### DATA LINES

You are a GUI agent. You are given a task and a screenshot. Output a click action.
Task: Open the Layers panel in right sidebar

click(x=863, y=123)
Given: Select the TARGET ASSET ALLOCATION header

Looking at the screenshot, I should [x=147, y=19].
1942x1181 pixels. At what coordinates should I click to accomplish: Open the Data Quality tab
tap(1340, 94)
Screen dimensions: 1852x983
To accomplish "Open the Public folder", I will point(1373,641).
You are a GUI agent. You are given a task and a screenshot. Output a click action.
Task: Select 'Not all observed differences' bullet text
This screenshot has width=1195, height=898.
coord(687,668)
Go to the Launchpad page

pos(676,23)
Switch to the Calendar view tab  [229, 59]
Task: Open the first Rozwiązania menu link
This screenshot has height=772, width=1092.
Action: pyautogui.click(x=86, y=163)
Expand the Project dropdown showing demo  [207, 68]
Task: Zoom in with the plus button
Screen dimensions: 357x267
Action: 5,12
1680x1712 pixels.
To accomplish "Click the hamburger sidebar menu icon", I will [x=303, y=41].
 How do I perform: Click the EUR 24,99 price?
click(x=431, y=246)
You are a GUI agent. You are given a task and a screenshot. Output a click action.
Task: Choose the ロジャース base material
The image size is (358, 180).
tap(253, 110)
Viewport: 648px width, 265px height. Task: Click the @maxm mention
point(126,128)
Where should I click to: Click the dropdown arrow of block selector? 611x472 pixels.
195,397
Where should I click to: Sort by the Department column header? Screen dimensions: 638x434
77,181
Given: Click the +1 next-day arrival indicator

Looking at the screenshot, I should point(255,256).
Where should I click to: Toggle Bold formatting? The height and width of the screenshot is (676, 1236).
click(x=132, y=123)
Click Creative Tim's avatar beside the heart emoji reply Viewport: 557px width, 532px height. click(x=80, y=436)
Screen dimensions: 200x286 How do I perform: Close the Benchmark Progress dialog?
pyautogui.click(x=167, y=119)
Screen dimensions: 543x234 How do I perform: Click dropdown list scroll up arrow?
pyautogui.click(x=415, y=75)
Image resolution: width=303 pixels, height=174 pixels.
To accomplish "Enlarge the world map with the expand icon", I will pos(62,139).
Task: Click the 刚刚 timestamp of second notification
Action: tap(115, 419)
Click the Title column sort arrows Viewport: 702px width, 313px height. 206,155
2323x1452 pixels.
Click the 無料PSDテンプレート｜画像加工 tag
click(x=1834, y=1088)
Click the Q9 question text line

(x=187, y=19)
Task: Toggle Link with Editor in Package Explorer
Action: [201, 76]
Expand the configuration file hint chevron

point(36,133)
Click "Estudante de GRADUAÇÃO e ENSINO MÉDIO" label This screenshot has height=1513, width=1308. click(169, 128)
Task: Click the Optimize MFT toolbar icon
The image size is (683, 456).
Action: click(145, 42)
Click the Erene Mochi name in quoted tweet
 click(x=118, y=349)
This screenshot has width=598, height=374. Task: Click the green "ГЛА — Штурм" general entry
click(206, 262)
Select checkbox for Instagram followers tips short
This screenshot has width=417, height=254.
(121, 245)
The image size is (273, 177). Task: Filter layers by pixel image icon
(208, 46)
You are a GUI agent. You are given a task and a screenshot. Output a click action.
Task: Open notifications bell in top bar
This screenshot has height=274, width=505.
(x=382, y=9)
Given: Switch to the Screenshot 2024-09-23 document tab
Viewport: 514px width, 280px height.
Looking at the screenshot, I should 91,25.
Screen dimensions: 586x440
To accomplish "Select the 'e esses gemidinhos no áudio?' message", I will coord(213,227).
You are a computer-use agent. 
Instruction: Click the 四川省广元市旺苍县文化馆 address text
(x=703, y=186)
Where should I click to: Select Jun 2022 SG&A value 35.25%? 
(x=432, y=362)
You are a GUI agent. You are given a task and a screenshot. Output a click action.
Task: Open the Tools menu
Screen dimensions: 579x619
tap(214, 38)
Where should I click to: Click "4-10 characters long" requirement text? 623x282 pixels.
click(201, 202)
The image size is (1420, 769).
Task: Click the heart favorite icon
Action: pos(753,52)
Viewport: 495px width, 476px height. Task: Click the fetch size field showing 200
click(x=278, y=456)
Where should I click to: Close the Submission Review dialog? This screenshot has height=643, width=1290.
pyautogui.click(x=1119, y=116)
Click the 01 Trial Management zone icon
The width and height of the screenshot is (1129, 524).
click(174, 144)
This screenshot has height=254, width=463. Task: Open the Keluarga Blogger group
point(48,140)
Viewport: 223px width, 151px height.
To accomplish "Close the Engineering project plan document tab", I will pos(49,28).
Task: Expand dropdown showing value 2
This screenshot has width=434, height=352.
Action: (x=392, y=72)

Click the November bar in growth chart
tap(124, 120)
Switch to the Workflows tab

######

Reproduce every line of the material above word for word, from the first line through the last.

You are a GUI agent. You are given a task and a screenshot. Output a click action.
Task: Open the Layers panel in right sidebar

click(x=863, y=123)
Given: Select the TARGET ASSET ALLOCATION header

Looking at the screenshot, I should [x=147, y=19].
1942x1181 pixels. At what coordinates should I click to accomplish: Open the Data Quality tab
tap(1340, 94)
Screen dimensions: 1852x983
To accomplish "Open the Public folder", I will point(1373,641).
You are a GUI agent. You are given a task and a screenshot. Output a click action.
Task: Select 'Not all observed differences' bullet text
This screenshot has width=1195, height=898.
coord(687,668)
Go to the Launchpad page

pos(676,23)
Switch to the Calendar view tab  [229, 59]
Task: Open the first Rozwiązania menu link
This screenshot has height=772, width=1092.
Action: pyautogui.click(x=86, y=163)
Expand the Project dropdown showing demo  [207, 68]
Task: Zoom in with the plus button
Screen dimensions: 357x267
Action: 5,12
1680x1712 pixels.
To accomplish "Click the hamburger sidebar menu icon", I will [x=303, y=41].
 How do I perform: Click the EUR 24,99 price?
click(x=431, y=246)
You are a GUI agent. You are given a task and a screenshot. Output a click action.
Task: Choose the ロジャース base material
The image size is (358, 180).
tap(253, 110)
Viewport: 648px width, 265px height. Task: Click the @maxm mention
point(126,128)
Where should I click to: Click the dropdown arrow of block selector? 611x472 pixels.
195,397
Where should I click to: Sort by the Department column header? Screen dimensions: 638x434
77,181
Given: Click the +1 next-day arrival indicator

Looking at the screenshot, I should point(255,256).
Where should I click to: Toggle Bold formatting? The height and width of the screenshot is (676, 1236).
click(x=132, y=123)
Click Creative Tim's avatar beside the heart emoji reply Viewport: 557px width, 532px height. click(x=80, y=436)
Screen dimensions: 200x286 How do I perform: Close the Benchmark Progress dialog?
pyautogui.click(x=167, y=119)
Screen dimensions: 543x234 How do I perform: Click dropdown list scroll up arrow?
pyautogui.click(x=415, y=75)
Image resolution: width=303 pixels, height=174 pixels.
To accomplish "Enlarge the world map with the expand icon", I will pos(62,139).
Task: Click the 刚刚 timestamp of second notification
Action: tap(115, 419)
Click the Title column sort arrows Viewport: 702px width, 313px height. 206,155
2323x1452 pixels.
Click the 無料PSDテンプレート｜画像加工 tag
click(x=1834, y=1088)
Click the Q9 question text line

(x=187, y=19)
Task: Toggle Link with Editor in Package Explorer
Action: [201, 76]
Expand the configuration file hint chevron

point(36,133)
Click "Estudante de GRADUAÇÃO e ENSINO MÉDIO" label This screenshot has height=1513, width=1308. click(169, 128)
Task: Click the Optimize MFT toolbar icon
The image size is (683, 456).
Action: click(145, 42)
Click the Erene Mochi name in quoted tweet
 click(x=118, y=349)
This screenshot has width=598, height=374. Task: Click the green "ГЛА — Штурм" general entry
click(206, 262)
Select checkbox for Instagram followers tips short
This screenshot has width=417, height=254.
(121, 245)
The image size is (273, 177). Task: Filter layers by pixel image icon
(208, 46)
You are a GUI agent. You are given a task and a screenshot. Output a click action.
Task: Open notifications bell in top bar
This screenshot has height=274, width=505.
(x=382, y=9)
Given: Switch to the Screenshot 2024-09-23 document tab
Viewport: 514px width, 280px height.
Looking at the screenshot, I should 91,25.
Screen dimensions: 586x440
To accomplish "Select the 'e esses gemidinhos no áudio?' message", I will coord(213,227).
You are a computer-use agent. 
Instruction: Click the 四川省广元市旺苍县文化馆 address text
(x=703, y=186)
Where should I click to: Select Jun 2022 SG&A value 35.25%? 
(x=432, y=362)
You are a GUI agent. You are given a task and a screenshot. Output a click action.
Task: Open the Tools menu
Screen dimensions: 579x619
tap(214, 38)
Where should I click to: Click "4-10 characters long" requirement text? 623x282 pixels.
click(201, 202)
The image size is (1420, 769).
Task: Click the heart favorite icon
Action: pos(753,52)
Viewport: 495px width, 476px height. Task: Click the fetch size field showing 200
click(x=278, y=456)
Where should I click to: Close the Submission Review dialog? This screenshot has height=643, width=1290.
pyautogui.click(x=1119, y=116)
Click the 01 Trial Management zone icon
The width and height of the screenshot is (1129, 524).
click(174, 144)
This screenshot has height=254, width=463. Task: Open the Keluarga Blogger group
point(48,140)
Viewport: 223px width, 151px height.
To accomplish "Close the Engineering project plan document tab", I will pos(49,28).
Task: Expand dropdown showing value 2
This screenshot has width=434, height=352.
Action: (x=392, y=72)

Click the November bar in growth chart
tap(124, 120)
Switch to the Workflows tab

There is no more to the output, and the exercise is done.